Latinos with low SAT scores are admitted to the University of California at rates only slightly higher than whites and Asians, while blacks who score poorly are significantly less likely to get in, according to a Times analysis.

All told, the groups underrepresented on UC campuses -- African Americans, Latinos and Native Americans -- are admitted with below-average SAT scores at the same rates as whites and Asians.

The analysis of freshman applicants to UC over the last two years offers a complex portrait of admissions at the public university, the state's most prestigious system of higher education.

FOR THE RECORD

UCLA admissions -- An article in Monday's Section A incorrectly reported that black and Latino students with SAT scores of 1,000 or less were about one-quarter more likely to be admitted to UCLA than Asian or white students with similar scores. The correct figure is 53%, as shown in the chart that accompanied the article.


The university's admissions practices have come under scrutiny in recent weeks amid a growing debate over the disclosure that hundreds of students were admitted to UC Berkeley last year with scores of 1000 or below on the SAT.

The national average on the widely used college entrance exam is about 1020 of a possible 1600. The average for students admitted in 2002 at UC Berkeley, generally the most competitive of the eight undergraduate campuses in the UC system, was 1337.

The debate on admissions practices focuses on whether the university's policy in recent years of considering personal factors, such as hardship, as well as academic qualifications, such as grades and test scores, has weakened the caliber of students. Critics have also questioned whether the policy is a back-door way around the state's ban on affirmative action.
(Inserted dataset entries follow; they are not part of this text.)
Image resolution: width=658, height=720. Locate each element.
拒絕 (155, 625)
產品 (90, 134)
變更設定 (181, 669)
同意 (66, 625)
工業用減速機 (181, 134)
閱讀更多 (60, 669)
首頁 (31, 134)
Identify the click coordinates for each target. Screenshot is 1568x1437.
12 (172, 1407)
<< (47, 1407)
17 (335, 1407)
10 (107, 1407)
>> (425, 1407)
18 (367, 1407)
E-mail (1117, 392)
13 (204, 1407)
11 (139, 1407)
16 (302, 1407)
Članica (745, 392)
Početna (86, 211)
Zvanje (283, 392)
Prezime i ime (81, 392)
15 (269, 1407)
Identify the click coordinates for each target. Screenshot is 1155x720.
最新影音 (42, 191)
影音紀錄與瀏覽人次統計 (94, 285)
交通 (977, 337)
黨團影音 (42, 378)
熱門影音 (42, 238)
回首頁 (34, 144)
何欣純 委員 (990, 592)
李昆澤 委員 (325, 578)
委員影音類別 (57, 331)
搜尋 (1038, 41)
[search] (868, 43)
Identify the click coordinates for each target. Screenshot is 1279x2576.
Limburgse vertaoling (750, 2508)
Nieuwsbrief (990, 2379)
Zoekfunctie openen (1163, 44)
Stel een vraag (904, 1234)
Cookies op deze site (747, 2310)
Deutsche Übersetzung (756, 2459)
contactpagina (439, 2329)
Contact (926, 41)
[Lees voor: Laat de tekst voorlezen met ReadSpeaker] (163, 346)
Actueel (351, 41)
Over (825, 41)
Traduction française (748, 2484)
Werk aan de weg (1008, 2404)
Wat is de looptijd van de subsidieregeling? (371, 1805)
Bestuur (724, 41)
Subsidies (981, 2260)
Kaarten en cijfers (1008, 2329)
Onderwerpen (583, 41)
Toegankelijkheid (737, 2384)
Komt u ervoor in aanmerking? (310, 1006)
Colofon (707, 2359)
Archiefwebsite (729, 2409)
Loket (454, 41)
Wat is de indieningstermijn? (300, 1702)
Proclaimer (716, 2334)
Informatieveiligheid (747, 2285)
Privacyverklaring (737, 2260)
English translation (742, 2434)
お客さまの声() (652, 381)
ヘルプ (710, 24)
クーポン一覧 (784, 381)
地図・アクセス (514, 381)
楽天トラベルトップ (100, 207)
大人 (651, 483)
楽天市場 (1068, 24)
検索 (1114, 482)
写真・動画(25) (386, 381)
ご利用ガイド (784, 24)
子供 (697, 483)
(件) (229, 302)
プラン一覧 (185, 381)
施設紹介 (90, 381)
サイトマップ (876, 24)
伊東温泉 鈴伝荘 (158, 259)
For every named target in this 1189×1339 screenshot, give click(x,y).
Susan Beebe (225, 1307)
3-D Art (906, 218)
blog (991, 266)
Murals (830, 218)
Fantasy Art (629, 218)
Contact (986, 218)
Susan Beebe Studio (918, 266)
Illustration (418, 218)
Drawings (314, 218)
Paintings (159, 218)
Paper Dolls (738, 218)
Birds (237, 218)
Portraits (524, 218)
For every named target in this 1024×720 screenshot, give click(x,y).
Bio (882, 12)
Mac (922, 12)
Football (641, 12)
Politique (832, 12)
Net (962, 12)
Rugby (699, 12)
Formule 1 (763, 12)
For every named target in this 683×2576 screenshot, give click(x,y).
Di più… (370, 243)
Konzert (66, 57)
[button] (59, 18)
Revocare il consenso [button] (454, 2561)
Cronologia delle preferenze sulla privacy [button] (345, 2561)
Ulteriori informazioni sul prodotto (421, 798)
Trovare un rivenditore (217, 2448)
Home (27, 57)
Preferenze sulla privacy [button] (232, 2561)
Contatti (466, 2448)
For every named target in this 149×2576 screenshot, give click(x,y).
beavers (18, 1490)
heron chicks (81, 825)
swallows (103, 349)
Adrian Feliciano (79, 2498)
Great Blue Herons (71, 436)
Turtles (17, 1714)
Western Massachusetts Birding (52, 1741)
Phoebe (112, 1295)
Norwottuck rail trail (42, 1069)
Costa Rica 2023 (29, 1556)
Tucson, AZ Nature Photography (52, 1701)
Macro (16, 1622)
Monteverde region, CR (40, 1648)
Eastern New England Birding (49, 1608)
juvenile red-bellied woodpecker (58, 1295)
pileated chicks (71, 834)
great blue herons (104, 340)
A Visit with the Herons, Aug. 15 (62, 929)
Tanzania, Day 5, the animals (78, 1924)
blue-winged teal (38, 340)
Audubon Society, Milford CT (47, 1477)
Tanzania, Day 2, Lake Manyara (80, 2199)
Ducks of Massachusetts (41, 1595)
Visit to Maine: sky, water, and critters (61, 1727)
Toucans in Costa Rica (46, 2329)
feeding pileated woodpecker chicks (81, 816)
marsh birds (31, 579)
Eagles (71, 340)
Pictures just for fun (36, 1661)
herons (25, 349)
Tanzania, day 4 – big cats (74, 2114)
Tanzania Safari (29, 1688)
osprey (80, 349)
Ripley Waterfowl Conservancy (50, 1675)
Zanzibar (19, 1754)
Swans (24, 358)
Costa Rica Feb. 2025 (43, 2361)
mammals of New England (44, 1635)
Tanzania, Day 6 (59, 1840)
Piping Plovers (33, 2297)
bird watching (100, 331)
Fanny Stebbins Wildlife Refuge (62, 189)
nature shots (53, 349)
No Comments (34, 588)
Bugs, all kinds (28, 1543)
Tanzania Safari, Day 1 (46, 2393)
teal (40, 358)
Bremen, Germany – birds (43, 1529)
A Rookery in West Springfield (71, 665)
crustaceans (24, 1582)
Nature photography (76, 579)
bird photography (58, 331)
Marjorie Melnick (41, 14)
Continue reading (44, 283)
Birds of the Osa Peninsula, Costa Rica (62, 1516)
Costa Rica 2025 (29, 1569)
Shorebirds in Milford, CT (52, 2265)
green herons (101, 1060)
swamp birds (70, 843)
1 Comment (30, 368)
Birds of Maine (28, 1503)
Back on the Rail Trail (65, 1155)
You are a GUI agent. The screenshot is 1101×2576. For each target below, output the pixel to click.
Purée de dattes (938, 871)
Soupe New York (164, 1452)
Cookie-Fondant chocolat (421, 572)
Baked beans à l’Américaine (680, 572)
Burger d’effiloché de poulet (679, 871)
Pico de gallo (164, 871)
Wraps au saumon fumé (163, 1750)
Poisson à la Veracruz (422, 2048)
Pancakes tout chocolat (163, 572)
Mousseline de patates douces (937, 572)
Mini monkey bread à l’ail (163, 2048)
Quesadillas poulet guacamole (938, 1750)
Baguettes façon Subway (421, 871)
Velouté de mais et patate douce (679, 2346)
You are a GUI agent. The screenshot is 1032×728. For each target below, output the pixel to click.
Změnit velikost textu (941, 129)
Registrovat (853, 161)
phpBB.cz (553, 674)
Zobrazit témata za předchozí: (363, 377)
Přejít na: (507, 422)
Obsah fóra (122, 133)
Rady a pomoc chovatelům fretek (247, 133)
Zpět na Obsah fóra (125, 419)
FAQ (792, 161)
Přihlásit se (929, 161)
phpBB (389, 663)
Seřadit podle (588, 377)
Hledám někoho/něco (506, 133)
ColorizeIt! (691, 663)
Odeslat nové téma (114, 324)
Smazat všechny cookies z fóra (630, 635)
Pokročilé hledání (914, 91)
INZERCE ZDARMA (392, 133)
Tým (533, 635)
The University of California provided data pertaining to applicants with scores of 1000 or below who sought admission to freshman classes in the fall of 2002 and 2003. The Times calculated the percentages.

Among the findings:

* Taken together, low-scoring blacks, Latinos and Native Americans were just as likely to be admitted as Asians and whites. The admission rate for both groups was 63%.

In all, 67% of low-scoring Latino applicants were admitted to at least one UC campus, compared with 65% of Asians and 60% of whites.

But only 49% of black applicants with similarly low scores were admitted.

* The picture was different at the university's two most competitive campuses, where Latinos and blacks -- who make up a smaller share of the student body relative to their numbers in the state's population -- were more likely to be accepted.

UC Berkeley, the original focus of the admissions debate, admitted low-scoring blacks and Latinos at twice the rate of Asians and whites with similar scores.